Central banks around the world are increasingly resorting to more dovish monetary policies against a backdrop of slowing economic growth. Among the 38 central banks tracked by the Bank for International Settlements (BIS), 21 banks adopted interest rate cuts over the three-month period from July to September, compared to 13 during the same three-month period of 2018.

  • Several advanced economies, including Denmark, Japan, Switzerland, Sweden, and the European Central Bank (ECB)-regulated Euro Area, have sustained negative interest rate environments for several years already and the multi-year outlook looks similar, according to the IMF's latest Global Financial Stability Report.
  • In September, the ECB proceeded to cut the interest rate on its deposit facility for the first time since 2016, dropping it by 10 basis points to -0.5 percent. The ECB also announced that it would re-launch its asset-buying program beginning 1 November in pursuit of its two percent inflation rate target.
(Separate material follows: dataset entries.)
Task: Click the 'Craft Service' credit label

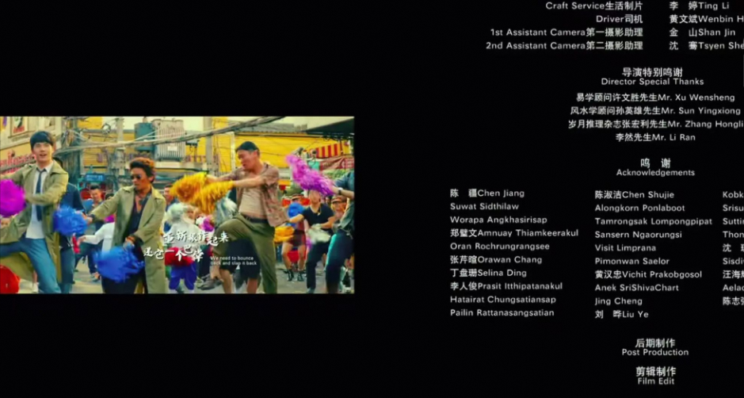Action: pyautogui.click(x=593, y=6)
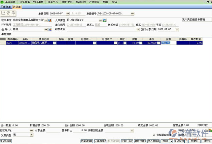Open the 我今天的进货单草稿 link
The image size is (212, 144).
pyautogui.click(x=193, y=20)
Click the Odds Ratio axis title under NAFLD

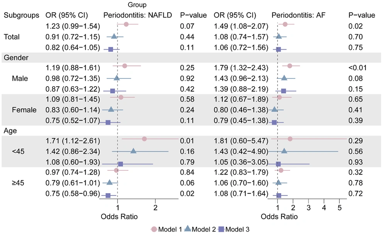pos(119,217)
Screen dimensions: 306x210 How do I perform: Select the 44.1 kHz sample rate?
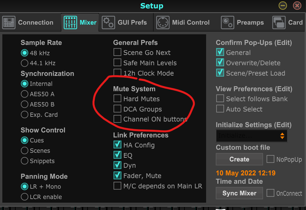coord(24,63)
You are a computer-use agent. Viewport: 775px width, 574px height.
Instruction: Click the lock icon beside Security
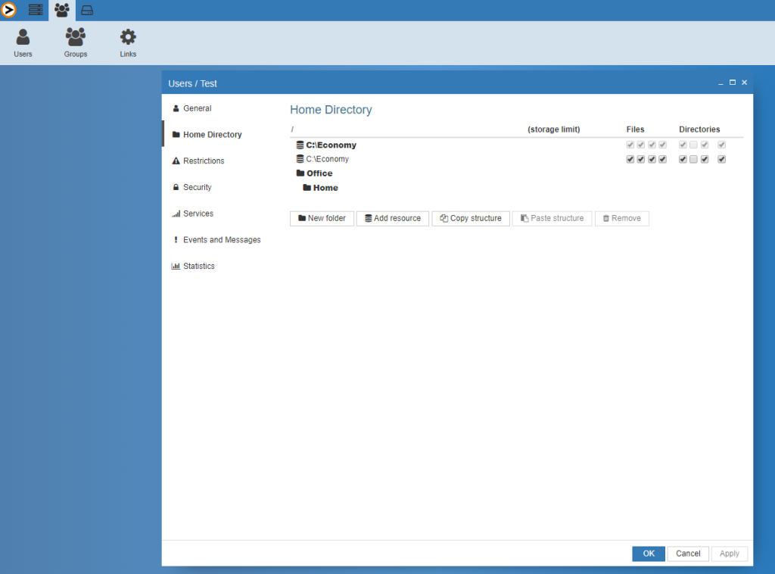(x=175, y=187)
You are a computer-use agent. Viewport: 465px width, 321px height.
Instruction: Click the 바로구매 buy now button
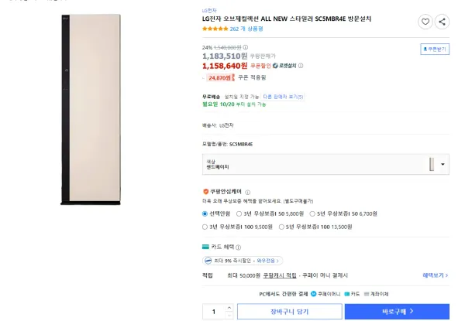[x=397, y=311]
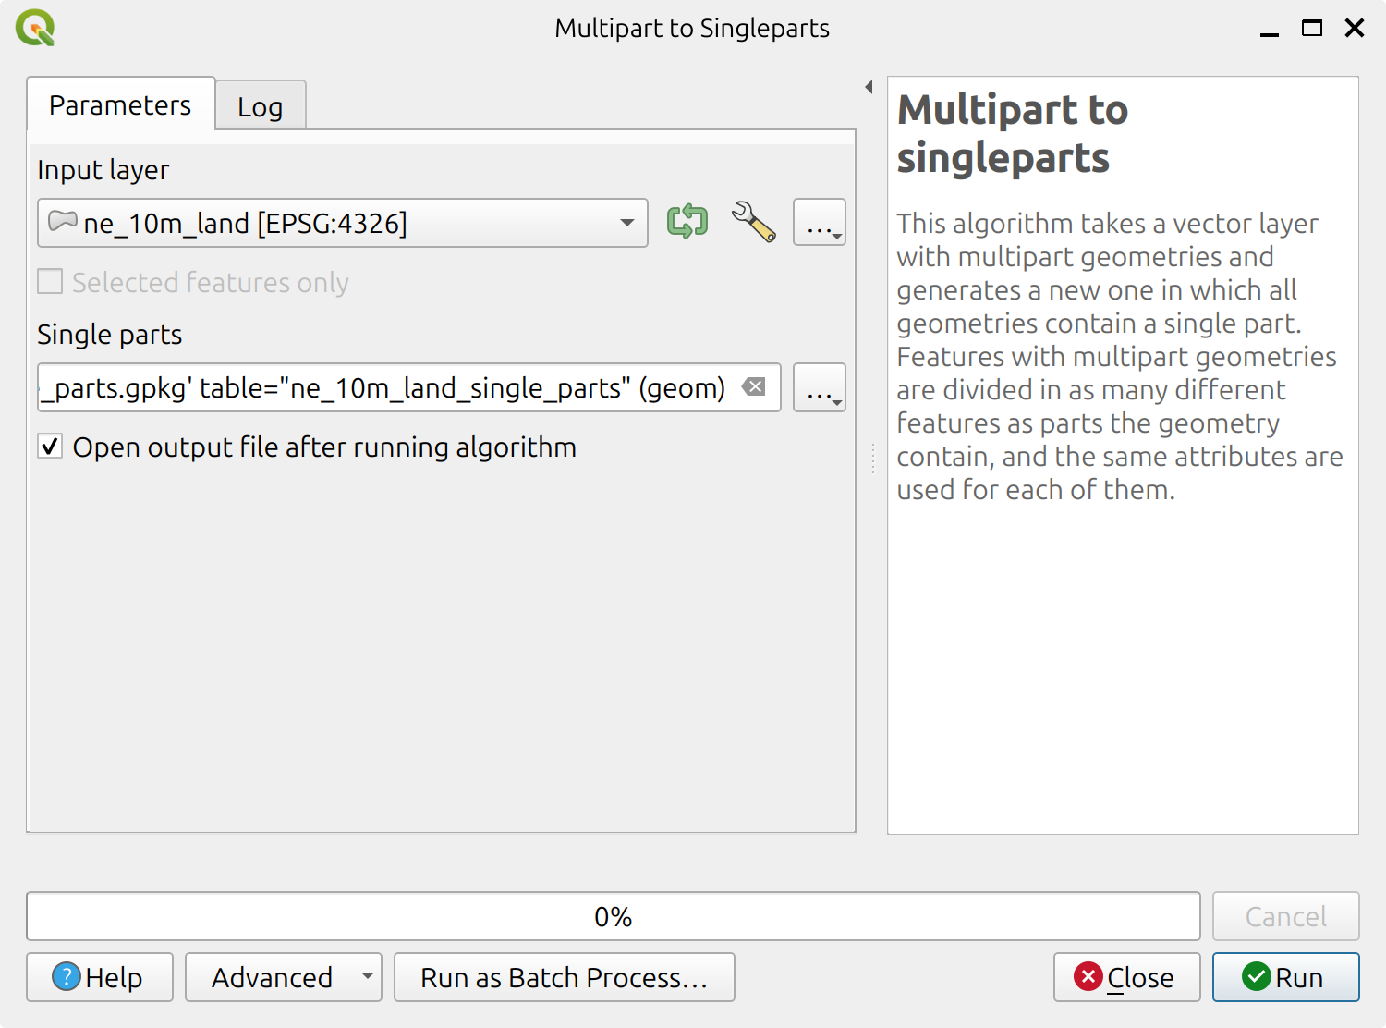Click the ellipsis button beside Input layer
The width and height of the screenshot is (1386, 1028).
point(819,222)
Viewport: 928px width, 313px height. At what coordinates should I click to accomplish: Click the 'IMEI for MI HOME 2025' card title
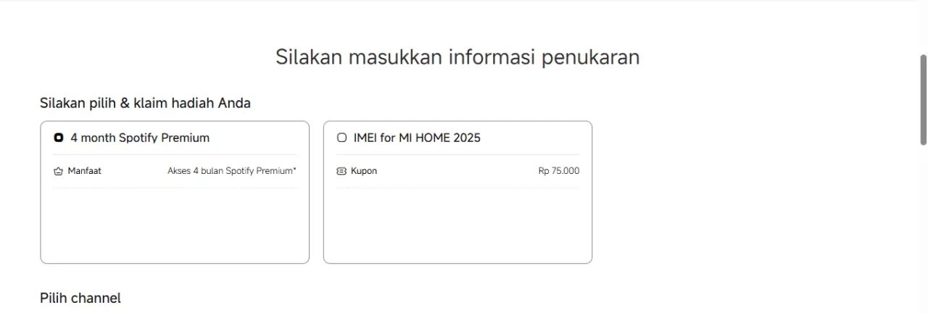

Aimed at supporting economic growth and inflation through prompting firms and households to spend more money now (instead of saving), these rates represent a source of risk within the banking sector and to global financial stability as a whole. Negative interest rates force banks to pay money to central banks for keeping their excess funds overnight. Even outside the negative territory, persistently low rates narrow banks' operating margins and can lead to the accumulation of excessive corporate debt.